Heliyon (Oct 2024)
Identification of novel proteins for coronary artery disease by integrating GWAS data and human plasma proteomes
Abstract
Background: Most coronary artery disease (CAD) risk loci identified by genome-wide association studies (GWAS) are located in non-coding regions, hampering the interpretation of how they confer CAD risk. It is essential to integrate GWAS with molecular traits data to further explore the genetic basis of CAD. Methods: We used the probabilistic Mendelian randomization (PMR) method to identify potential proteins involved in CAD by integrating CAD GWAS data (∼76,014 cases and ∼264,785 controls) and human plasma proteomes (N = 35,559). Then, Bayesian co-localization analysis, confirmatory PMR analysis using independent plasma proteome data (N = 7752), and gene expression data (N1 = 213, N2 = 670) were performed to validate candidate proteins.

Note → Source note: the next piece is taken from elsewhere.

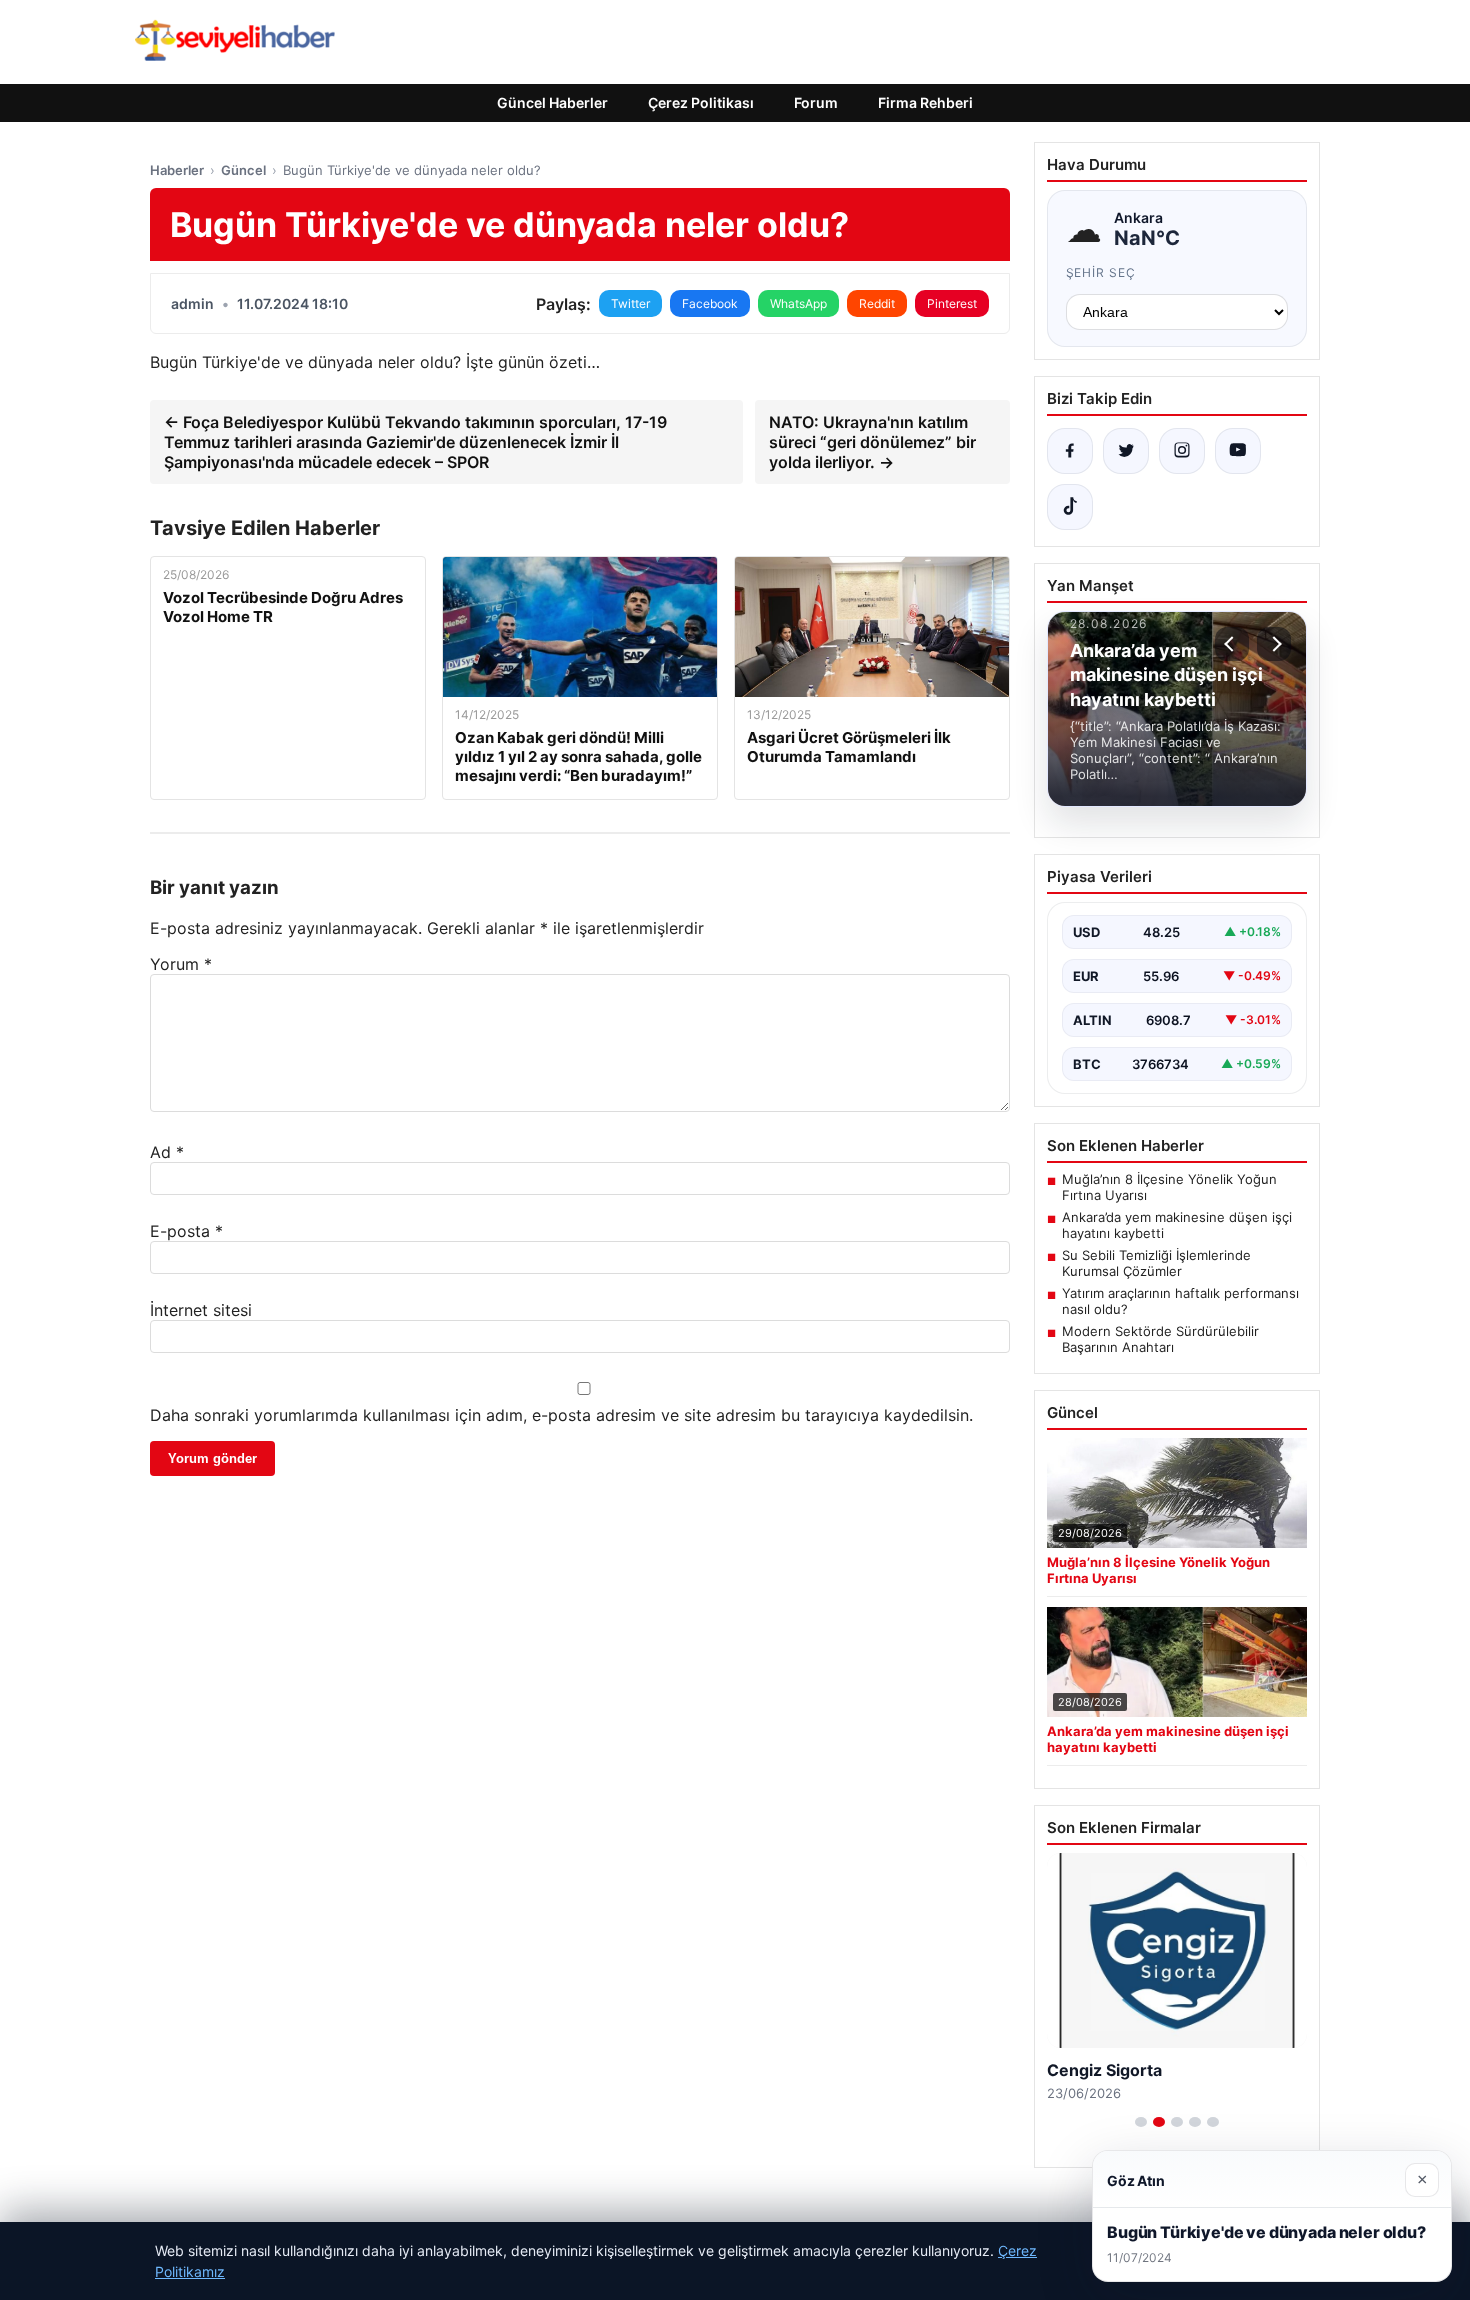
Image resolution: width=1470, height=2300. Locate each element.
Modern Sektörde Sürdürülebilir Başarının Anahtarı (1160, 1339)
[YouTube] (1238, 451)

We further investigated the associations between candidate proteins and CAD-related traits and explored the rationality and biological functions of candidate proteins through disease enrichment, cell type-specific, GO, and KEGG enrichment analysis. Results: This study inferred that the abundance of 30 proteins in the plasma was causally associated with CAD (P < 0.05/4408, Bonferroni correction), such as PLG, IL15RA, and CSNK2A1. PLG, PSCK9, COLEC11, ZNF180, ERP29, TCP1, FN1, CDH5, IL15RA, MGAT4B, TNFRSF6B, DNM2, and TGF1R were replicated in the confirmatory PMR (P < 0.05). PCSK9 (PP.H4 = 0.99), APOB (PP.H4 = 0.89), FN1 (PP.H4 = 0.87), and APOC1 (PP.H4 = 0.78) coding proteins shared one common variant with CAD. MTAP, TCP1, APOC2, ERP29, MORF4L1, C19orf80, PCSK9, APOC1, EPOR, DNM2, TNFRSF6B, CDKN2B, and LDLR were supported by PMR at the transcriptome level in whole blood and/or coronary arteries (P < 0.05). Enrichment analysis identified multiple pathways involved in cholesterol metabolism, regulation of lipoprotein levels and telomerase, such as cholesterol metabolism (hsa04979, P = 2.25E-7), plasma lipoprotein particle clearance (GO:0034381, P = 5.47E-5), and regulation of telomerase activity (GO:0051972, P = 2.34E-3). Conclusions: Our integration analysis has identified 30 candidate proteins for CAD, which may provide important leads to design future functional studies and potential drug targets for CAD.